4. Evaluation Protocols and Empirical Benchmarks
Test-time natural video completion is evaluated on both canonical and newly designed benchmarks that stress spatial, temporal, and generalization capabilities:
- VideoCanvasBench: Covers arbitrary patch-to-video, image-to-video, and video-to-video transitions under both homologous (same scene) and non-homologous (cross-scene) configurations; metrics include PSNR, FVD, LAION-AES, MUSIQ, CLIP-CSCV, Dynamic Degree, and expert user studies (Cai et al., 9 Oct 2025).
- Novel View Synthesis Datasets: LLFF, DTU, DL3DV, and MipNeRF-360 offer evaluation in sparse-input, high-ambiguity scenarios, measuring PSNR, SSIM, and LPIPS (Xu et al., 22 Nov 2025).

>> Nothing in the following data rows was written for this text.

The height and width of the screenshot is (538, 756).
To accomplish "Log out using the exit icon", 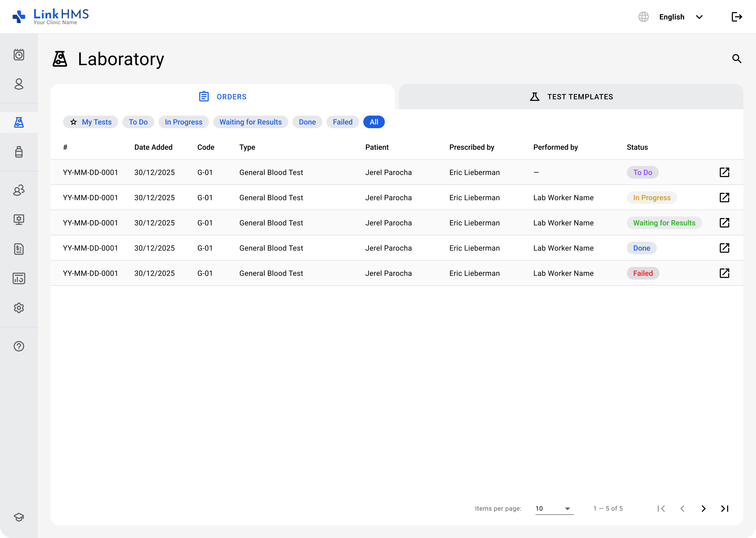I will point(737,17).

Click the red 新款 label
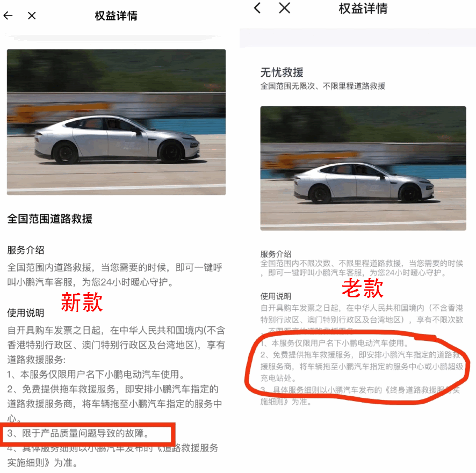[82, 302]
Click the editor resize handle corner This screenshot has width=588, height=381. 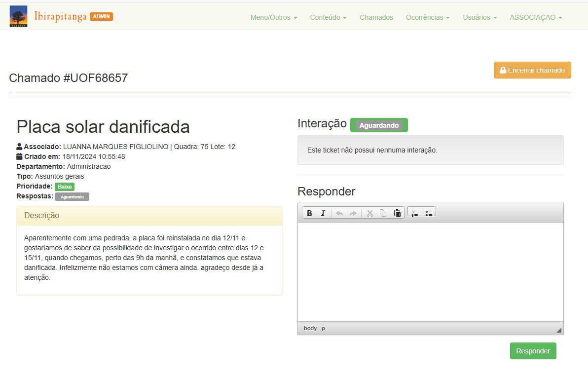[559, 330]
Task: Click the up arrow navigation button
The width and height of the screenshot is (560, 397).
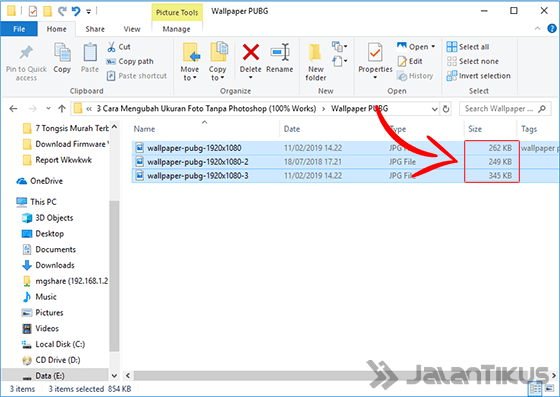Action: (x=62, y=109)
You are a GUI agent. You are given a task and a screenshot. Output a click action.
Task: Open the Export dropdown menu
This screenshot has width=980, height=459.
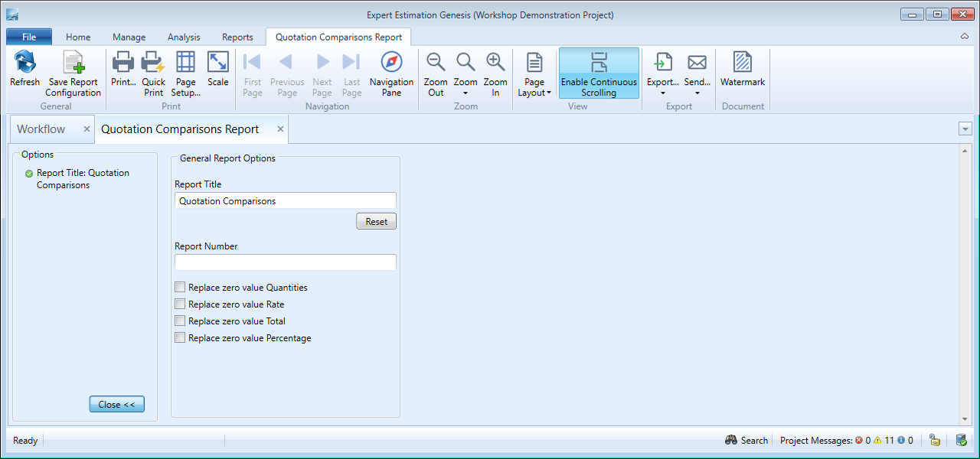coord(663,73)
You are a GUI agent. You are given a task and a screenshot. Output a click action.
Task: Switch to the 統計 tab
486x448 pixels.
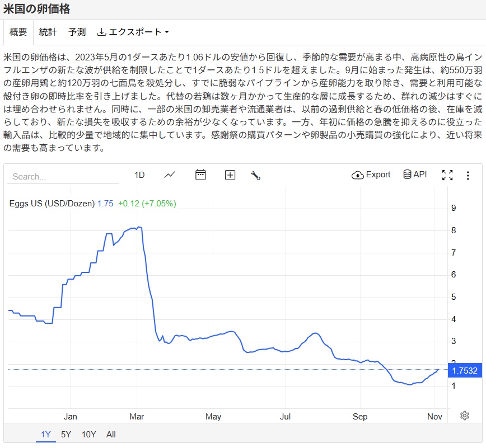point(48,32)
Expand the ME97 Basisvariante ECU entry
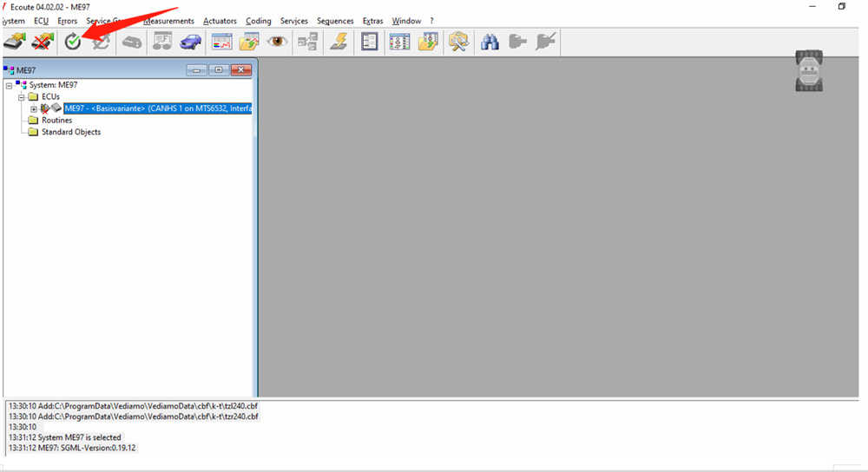This screenshot has height=472, width=868. [x=34, y=108]
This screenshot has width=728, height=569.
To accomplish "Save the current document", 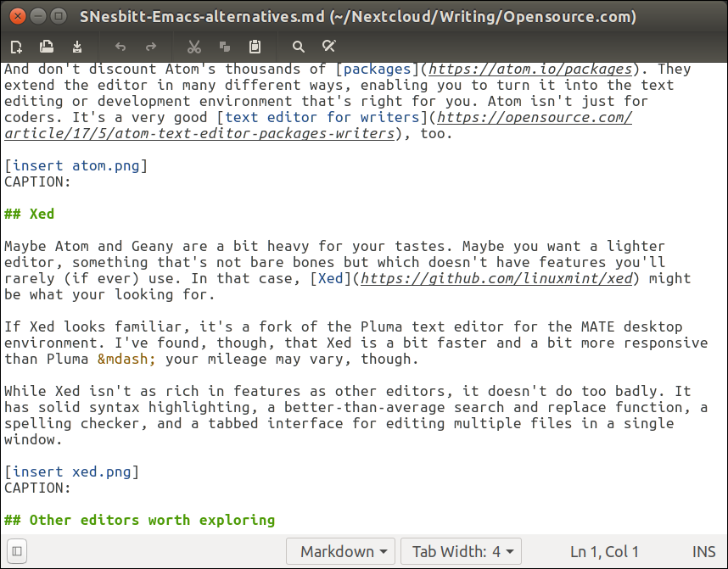I will pos(77,47).
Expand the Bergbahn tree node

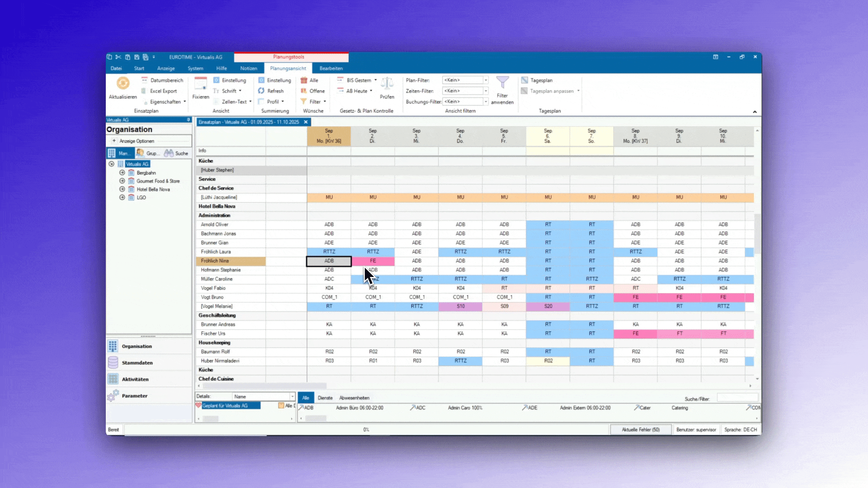tap(122, 173)
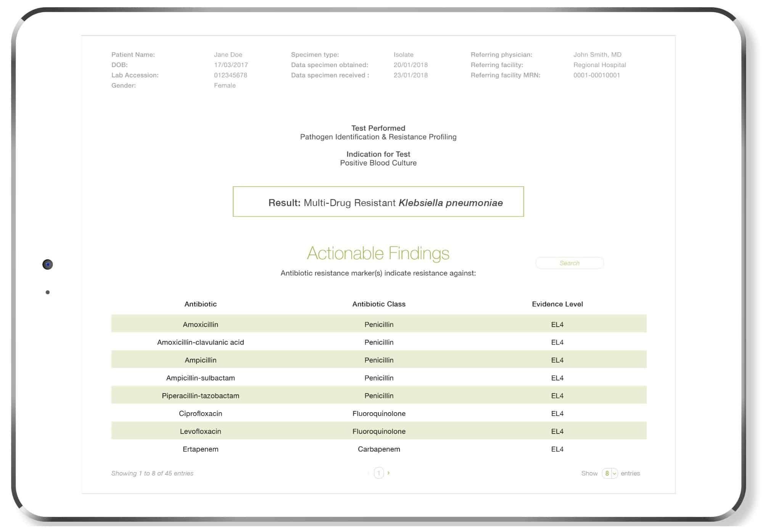Select the Piperacillin-tazobactam row
763x532 pixels.
200,396
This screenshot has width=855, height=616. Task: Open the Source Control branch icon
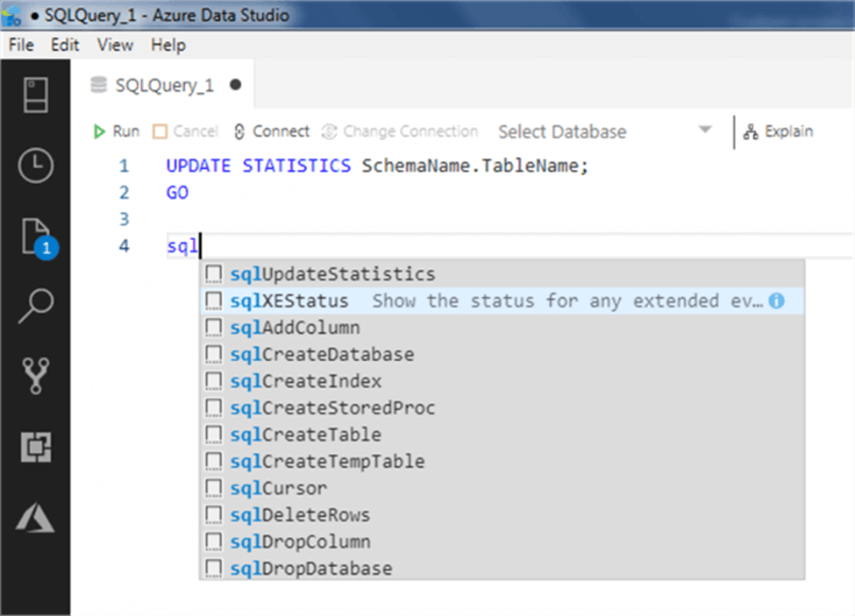coord(35,375)
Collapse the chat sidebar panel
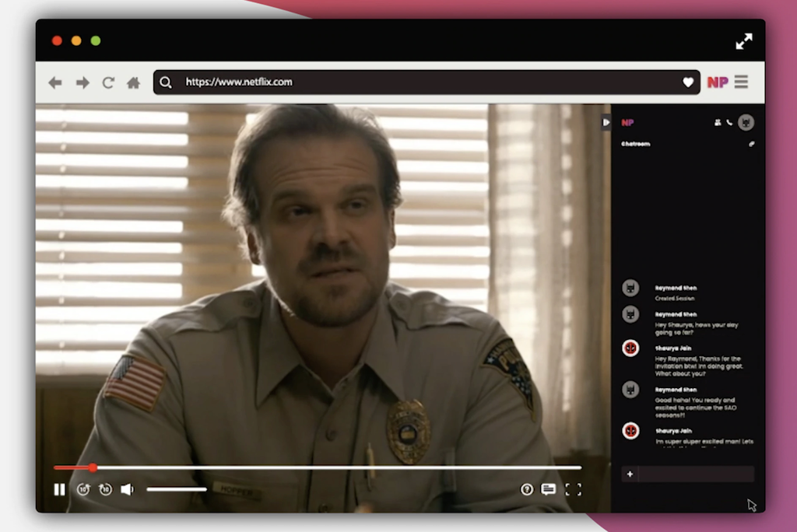 [606, 122]
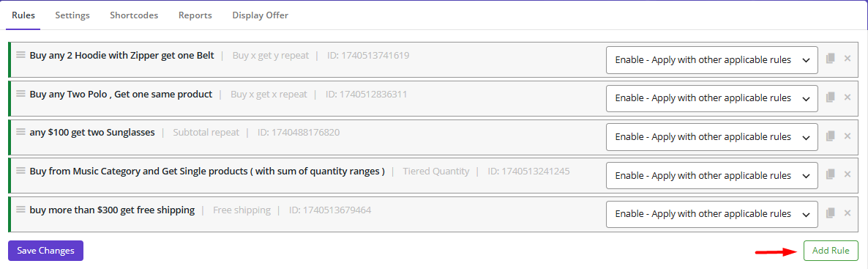Delete the Buy any Two Polo rule
The height and width of the screenshot is (269, 868).
pos(847,97)
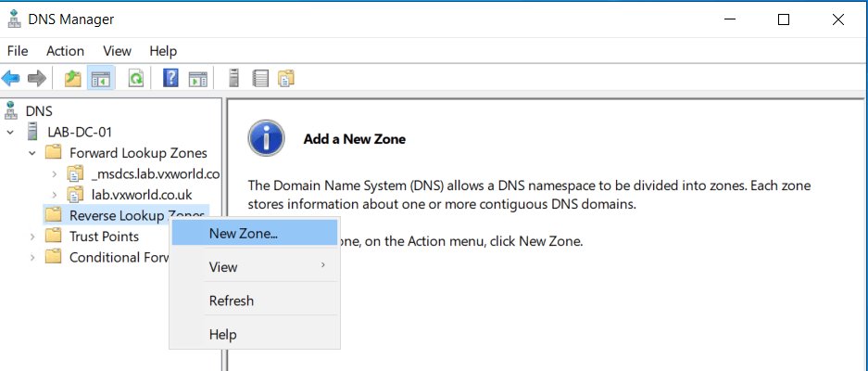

- Standard Inpainting Metrics: PSNR, SSIM, VFID, and flow-warp error are used to quantify the fidelity and consistency of inpainted outputs in semantically rich videos (e.g., YouTube-VOS, DAVIS) (Lee et al., 21 Aug 2024).
Test-time diffusion approaches consistently outperform conventional baselines, especially under extreme measurement sparsity. For example, on LLFF with 3 inputs, the uncertainty-aware diffusion framework achieves 20.51 dB PSNR, 0.840 SSIM, and 0.137 LPIPS, compared to 20.44/0.702/0.207 for leading 3D-GS methods (Xu et al., 22 Nov 2025). On VideoCanvasBench, ICC conditioning achieves best FVD and Dynamic Degree for arbitrary patch completion tasks (Cai et al., 9 Oct 2025). In inpainting, FFF-VDI reaches PSNR 35.06 and SSIM 0.9812, surpassing optical flow based methods (Lee et al., 21 Aug 2024).
5. Closed-loop 3D–2D Feedback Mechanisms
A central innovation is coupling 3D scene reconstruction and 2D generative video synthesis in an iterative feedback loop. Methods such as "Novel View Synthesis from A Few Glimpses via Test-Time Natural Video Completion" (Xu et al., 22 Nov 2025) instantiate the following cycle:
- Initialize 3D-GS on sparse views.
- Generate intermediate ("pseudo-view") frames at novel camera poses using test-time diffusion, conditioned by 3D-GS guidance and uncertainty masking.
- Densify Gaussians in the 3D model using synthetic views, filtered for geometric reliability.
- Jointly retrain the 3D-GS with both observed and synthetic supervision, iterating the procedure.
This closed loop allows both the geometric proxy (for rendering and depth estimation) and the diffusion prior (for photo-realistic frame generation) to compensate for each other's weaknesses, producing consistent video interpolations even under severe observation sparsity. The use of uncertainty maps, which combine geometric (alignment) and photometric (color difference) measures to gate the influence of guidance, is critical; ablating this mechanism degrades PSNR by 0.75 dB or more on challenging datasets (Xu et al., 22 Nov 2025).
6. Limitations, Open Challenges, and Future Directions
Despite substantial progress, test-time natural video completion faces several persistent challenges:
- Conditioning Overhead and Latency: Encoding multiple conditioning patches independently increases transformer sequence length and inference time, which scales with the number of conditions (Cai et al., 9 Oct 2025).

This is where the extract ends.